Debra Dulac: Bringing Fletcher Allen Health Care’s Recordkeeping into the 21st Century

June 7, 2012  
Filed under Health & Wellness

By Phyl Newbeck

Debra Dulac

Debra Dulac had spent her entire career at Dartmouth Hitchcock Medical Center when she decided it was time for a change.

Fletcher Allen Health Care is the lucky beneficiary of her desire to try her hand at a new location. Dulac joined FAHC at the start of the year as their new director for PRISM, the hospital’s electronic health record system. Dulac was excited to make the move to Fletcher Allen. “This is an academic medical center that is very focused on patients and their families,” she said. “I wanted to work for another organization that really cared about their population. This job allows me to use my clinical expertise, but also my IT side.”

PRISM stands for Patient Record and Information Systems Management. The system predates Dulac’s arrival, having been implemented three years ago. What interested Dulac in the project was that the system was already in place, but she would be given the opportunity to move it to the next phase and, in her words, “optimize it so it can be more efficient and provide greater value to those who are using it.”

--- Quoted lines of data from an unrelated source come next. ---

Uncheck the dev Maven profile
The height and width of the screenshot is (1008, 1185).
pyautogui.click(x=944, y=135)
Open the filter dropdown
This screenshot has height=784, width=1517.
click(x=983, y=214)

Dulac sees her job as learning how patients and staff are utilizing the system, getting them more engaged in the process and then helping them use it more efficiently. “Just because a system is in place,” she said “doesn’t mean you know everything about it.”

Dulac has a BS in nursing and MBA certification in Nursing Informatics (a program devoted to the study of modern technology in the nursing field), as well as being a Certified Professional Health Information Technologist. The 51-year-old started at Dartmouth Hitchcock as a staff nurse and within a year was promoted to a leadership role. She found her “true love and niche” in clinical and technological support, joining the team that created the electronic record system at Dartmouth. When the hospital decided to move the system to an external vendor, she led the vendor selection process and then helped with the transition.

Dulac realizes that even though the PRISM system is already in place, it can still be improved upon. “Viewing something electronically is a different way of capturing information,” she said. “You’re shifting how someone works. Now that the system is in place there is time to rethink how it’s done and make it better.”

Options include adding more data sets or changing the order in which the information is provided. “It’s a pretty powerful tool,” said Dulac, noting that electronic record keeping is crucial because patients may be treated at several different locations. “This is better for patients as well as for the care delivery system,” she said.

Through PRISM, patients have the opportunity to look at their records in the comfort of their homes, although Dulac stressed this does not take the place of physician/patient visits. “This has been created from an efficiency perspective,” she said “not to replace conversations with doctors.”

Dulac noted that the system has built-in redundancies and down time procedures which create a safety network in case of power outages. There are also a variety of security measures to prevent anyone from hacking into the system.

Dulac is the mother of four sons, one of whom is a first year student at St. Michael’s College. For now, she continues to live in the Upper Valley and commutes to FAHC because her second son is a junior who plays on his school’s football team. He has been playing varsity since his first year of high school and college scouts have been attending his games, so she is unwilling to uproot him until graduation, even though various friends and neighbors have offered to house him in the interim. After he graduates, Dulac intends to move the rest of her family closer to Fletcher Allen.

The commute is a tough one, made more difficult by the fact that Dulac is determined to attend all her children’s sporting events, but the New Hampshire born woman considers herself very strong willed. “If there’s something worth doing, you do it,” she said, noting that eighteen months of commuting will help her decide exactly where in Chittenden County she would like to put down roots. “I really feel like I was given a gift to work here,” she said. “I don’t think I could have created a better situation for myself.”

Dulac is excited about the opportunity to help improve the PRISM system. “The hard work has been done,” she said “but now it’s gaining momentum and getting people excited. Putting it in was only the beginning. This is a living breathing tool that we need to take care of.” Dulac views her job as one that involves listening skills which will help her foster a better environment for patients and staff and create a partnership between them. “This was a significant investment,” she said. “That’s the exciting part. We’re truly making a difference. If I can’t make things better and move it forward I won’t be successful. My job is to change things for the better.”